A complex juxtaposition of conflict with joy was captured moment-by-moment in the K-State theatre department’s debut of “Time Stands Still.” The show opened Thursday night at 7:30 p.m. in Nichols Theatre.
“Time Stands Still” is a play written by Pulitzer Prize winning writer Donald Margulies that premiered in 2009. Set in Brooklyn, N.Y., the plot focuses on a couple, both journalists, who are now home after one experiences an accident.
Sarah Goodwin, played by BeckiJo Neill, junior in theatre, suffers from shrapnel scars on the right side of her body from a roadside bomb that detonated while she was taking pictures of the war in Iraq. The incident causes her boyfriend, James Dodd, played by Kyle Myers, senior in theatre, to pursue a safer, more normal life for them both.
The show’s director, Dwight Tolar, assistant professor of theatre, chose the show because of its message.
“This play was one of four that I was looking at,” Tolar said. “The idea of finding purpose, and acceptance. Those really ring to me.”
The characters Sarah and James are frequently visited by photo editor and longtime friend Richard Ehrlich, played by Mathew Ellis, junior in theatre, and his girlfriend, Mandy Bloom, played by Hannah Miller, sophomore in theatre. In addition to featuring the lives of Sarah and James, the play also focuses on the friendship between all four people, and the impact one relationship has on the other.
Miller said that the experience of a four-person cast was influential in several ways.
“Of course, it was much more intimate,” Miller said. “You have more room to grow and develop character, and you get to know your cast mates really well. It was very insightful. I learned a lot.”
Rehearsals for the show started soon after school began this semester.
“Rehearsals have been going since the last week of August,” Miller said.
According to Tolar, the month of work produced good results,
“They have worked very, very hard,” Tolar said. “This was a nice challenge, with a small cast.”
As the play unfolds, the audience discovers the problems lying beneath the playful surface of James and Sarah’s relationship.

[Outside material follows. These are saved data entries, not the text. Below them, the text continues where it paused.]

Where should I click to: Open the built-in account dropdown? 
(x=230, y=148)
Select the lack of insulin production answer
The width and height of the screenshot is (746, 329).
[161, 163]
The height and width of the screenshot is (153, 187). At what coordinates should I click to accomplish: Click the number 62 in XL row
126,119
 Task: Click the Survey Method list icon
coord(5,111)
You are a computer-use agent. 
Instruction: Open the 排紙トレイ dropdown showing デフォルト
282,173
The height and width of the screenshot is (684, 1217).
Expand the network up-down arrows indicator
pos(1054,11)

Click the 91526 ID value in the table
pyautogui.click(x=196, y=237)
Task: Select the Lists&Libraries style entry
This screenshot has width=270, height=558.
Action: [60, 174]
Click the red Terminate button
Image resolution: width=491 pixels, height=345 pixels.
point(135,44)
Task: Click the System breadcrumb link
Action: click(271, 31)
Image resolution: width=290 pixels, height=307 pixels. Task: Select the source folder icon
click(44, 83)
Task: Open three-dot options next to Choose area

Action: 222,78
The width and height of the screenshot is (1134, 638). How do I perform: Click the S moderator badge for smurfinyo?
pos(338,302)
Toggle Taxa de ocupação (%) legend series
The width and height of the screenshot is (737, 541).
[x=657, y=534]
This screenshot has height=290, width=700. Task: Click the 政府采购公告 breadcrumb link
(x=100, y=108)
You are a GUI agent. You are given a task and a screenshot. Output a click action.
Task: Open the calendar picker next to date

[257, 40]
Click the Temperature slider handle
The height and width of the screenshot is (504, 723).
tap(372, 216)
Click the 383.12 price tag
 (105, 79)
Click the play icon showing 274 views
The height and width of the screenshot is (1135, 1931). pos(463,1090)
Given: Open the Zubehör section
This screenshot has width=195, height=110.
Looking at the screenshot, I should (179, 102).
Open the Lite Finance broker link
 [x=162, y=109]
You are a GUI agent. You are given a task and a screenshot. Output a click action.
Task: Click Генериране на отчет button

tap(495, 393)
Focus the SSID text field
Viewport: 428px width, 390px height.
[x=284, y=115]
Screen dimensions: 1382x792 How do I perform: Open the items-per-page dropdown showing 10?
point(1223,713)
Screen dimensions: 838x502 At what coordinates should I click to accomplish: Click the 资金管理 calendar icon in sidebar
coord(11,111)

Affairs, guilt, blame and pressure drive the couple to make decisions that they later regret.
“I don’t have much experience with relationships that were trouble,” said Austin McCambell, freshman in creative writing. “[The show] isn’t quite what I was expecting, but it went really well.”
McCambell said that he noticed the technical aspects of the show as much as the acting performances.
“If you watched the floor, you could see light patterns,” McCambell said. “They came together during uplifting moments, but they broke apart during bad times, almost like broken glass.”
The cast of the show created both playful scenes and solemn auras as demonstrated by the crowd’s switches from laughter to sudden silence. Miller said that working comedy into the drama was difficult.
“It was hard, not having an audience while rehearsing,” Miller said. “So, this being the first night we did it, they reacted way more than I expected. That felt so good.”
Tolar said that the show was effective because of the means it used to display its theme.
“Acceptance happens in so many ways for so many different people,” Tolar said. “The process of maintaining friendships; there’s death, all of these different modes of acceptance, and moving on.”
Audience members also found meaning in the performance.
“It kind of showed how, if you live in the past, you miss the present,” McCambell said.
“Time Stands Still” will continue its run tonight and Saturday, with performances Oct. 18-21 as well.